[Begin Extracted material]
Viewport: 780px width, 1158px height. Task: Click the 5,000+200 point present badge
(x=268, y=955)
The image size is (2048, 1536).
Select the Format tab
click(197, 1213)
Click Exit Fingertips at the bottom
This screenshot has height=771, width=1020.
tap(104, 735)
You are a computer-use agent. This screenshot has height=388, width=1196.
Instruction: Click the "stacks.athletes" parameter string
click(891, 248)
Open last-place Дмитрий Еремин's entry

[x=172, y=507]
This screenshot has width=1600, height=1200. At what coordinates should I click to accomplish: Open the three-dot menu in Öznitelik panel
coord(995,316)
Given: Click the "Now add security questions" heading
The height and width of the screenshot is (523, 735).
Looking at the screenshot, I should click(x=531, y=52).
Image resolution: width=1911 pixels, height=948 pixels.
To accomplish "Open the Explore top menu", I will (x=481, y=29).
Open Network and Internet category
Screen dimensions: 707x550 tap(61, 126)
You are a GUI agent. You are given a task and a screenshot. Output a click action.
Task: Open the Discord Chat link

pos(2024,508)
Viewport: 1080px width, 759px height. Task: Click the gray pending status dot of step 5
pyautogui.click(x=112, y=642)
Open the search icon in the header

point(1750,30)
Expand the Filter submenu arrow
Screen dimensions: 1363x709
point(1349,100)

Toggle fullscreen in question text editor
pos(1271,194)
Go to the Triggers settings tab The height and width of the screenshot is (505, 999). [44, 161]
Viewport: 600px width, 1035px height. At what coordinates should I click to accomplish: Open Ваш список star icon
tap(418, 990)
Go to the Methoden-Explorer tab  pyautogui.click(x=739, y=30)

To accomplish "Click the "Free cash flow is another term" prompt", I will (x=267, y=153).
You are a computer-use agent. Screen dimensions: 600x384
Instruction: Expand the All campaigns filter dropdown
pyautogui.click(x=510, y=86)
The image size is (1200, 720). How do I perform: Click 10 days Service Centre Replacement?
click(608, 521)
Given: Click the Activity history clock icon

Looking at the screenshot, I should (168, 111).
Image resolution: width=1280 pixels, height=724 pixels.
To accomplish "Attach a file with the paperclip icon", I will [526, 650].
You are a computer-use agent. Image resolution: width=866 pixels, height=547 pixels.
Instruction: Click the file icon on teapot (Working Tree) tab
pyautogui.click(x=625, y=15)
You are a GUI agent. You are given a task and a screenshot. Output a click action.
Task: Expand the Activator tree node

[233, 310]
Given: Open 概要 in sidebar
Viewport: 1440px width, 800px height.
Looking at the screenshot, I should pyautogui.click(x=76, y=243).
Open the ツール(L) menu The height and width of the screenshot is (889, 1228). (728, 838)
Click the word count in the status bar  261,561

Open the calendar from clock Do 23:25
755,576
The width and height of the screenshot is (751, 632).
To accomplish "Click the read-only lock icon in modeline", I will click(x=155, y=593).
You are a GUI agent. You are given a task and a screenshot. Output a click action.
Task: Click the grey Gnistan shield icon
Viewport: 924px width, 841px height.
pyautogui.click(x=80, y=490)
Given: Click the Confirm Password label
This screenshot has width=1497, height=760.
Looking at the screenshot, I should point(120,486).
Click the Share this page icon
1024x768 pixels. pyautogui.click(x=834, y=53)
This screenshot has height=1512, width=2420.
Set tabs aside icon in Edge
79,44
[End Extracted material]
Duplicate every line of the rows above with no changes.

The completed task -
Viewport: 780px width, 1158px height. Task: Click the 5,000+200 point present badge
(x=268, y=955)
The image size is (2048, 1536).
Select the Format tab
click(197, 1213)
Click Exit Fingertips at the bottom
This screenshot has height=771, width=1020.
tap(104, 735)
You are a computer-use agent. This screenshot has height=388, width=1196.
Instruction: Click the "stacks.athletes" parameter string
click(891, 248)
Open last-place Дмитрий Еремин's entry

[x=172, y=507]
This screenshot has width=1600, height=1200. At what coordinates should I click to accomplish: Open the three-dot menu in Öznitelik panel
coord(995,316)
Given: Click the "Now add security questions" heading
The height and width of the screenshot is (523, 735).
Looking at the screenshot, I should click(x=531, y=52).
Image resolution: width=1911 pixels, height=948 pixels.
To accomplish "Open the Explore top menu", I will (x=481, y=29).
Open Network and Internet category
Screen dimensions: 707x550 tap(61, 126)
You are a GUI agent. You are given a task and a screenshot. Output a click action.
Task: Open the Discord Chat link

pos(2024,508)
Viewport: 1080px width, 759px height. Task: Click the gray pending status dot of step 5
pyautogui.click(x=112, y=642)
Open the search icon in the header

point(1750,30)
Expand the Filter submenu arrow
Screen dimensions: 1363x709
point(1349,100)

Toggle fullscreen in question text editor
pos(1271,194)
Go to the Triggers settings tab The height and width of the screenshot is (505, 999). [44, 161]
Viewport: 600px width, 1035px height. At what coordinates should I click to accomplish: Open Ваш список star icon
tap(418, 990)
Go to the Methoden-Explorer tab  pyautogui.click(x=739, y=30)

To accomplish "Click the "Free cash flow is another term" prompt", I will (x=267, y=153).
You are a computer-use agent. Screen dimensions: 600x384
Instruction: Expand the All campaigns filter dropdown
pyautogui.click(x=510, y=86)
The image size is (1200, 720). How do I perform: Click 10 days Service Centre Replacement?
click(608, 521)
Given: Click the Activity history clock icon

Looking at the screenshot, I should (168, 111).
Image resolution: width=1280 pixels, height=724 pixels.
To accomplish "Attach a file with the paperclip icon", I will [526, 650].
You are a computer-use agent. Image resolution: width=866 pixels, height=547 pixels.
Instruction: Click the file icon on teapot (Working Tree) tab
pyautogui.click(x=625, y=15)
You are a GUI agent. You are given a task and a screenshot. Output a click action.
Task: Expand the Activator tree node

[233, 310]
Given: Open 概要 in sidebar
Viewport: 1440px width, 800px height.
Looking at the screenshot, I should pyautogui.click(x=76, y=243).
Open the ツール(L) menu The height and width of the screenshot is (889, 1228). (728, 838)
Click the word count in the status bar  261,561

Open the calendar from clock Do 23:25
755,576
The width and height of the screenshot is (751, 632).
To accomplish "Click the read-only lock icon in modeline", I will click(x=155, y=593).
You are a GUI agent. You are given a task and a screenshot. Output a click action.
Task: Click the grey Gnistan shield icon
Viewport: 924px width, 841px height.
pyautogui.click(x=80, y=490)
Given: Click the Confirm Password label
This screenshot has width=1497, height=760.
Looking at the screenshot, I should point(120,486).
Click the Share this page icon
1024x768 pixels. pyautogui.click(x=834, y=53)
This screenshot has height=1512, width=2420.
Set tabs aside icon in Edge
79,44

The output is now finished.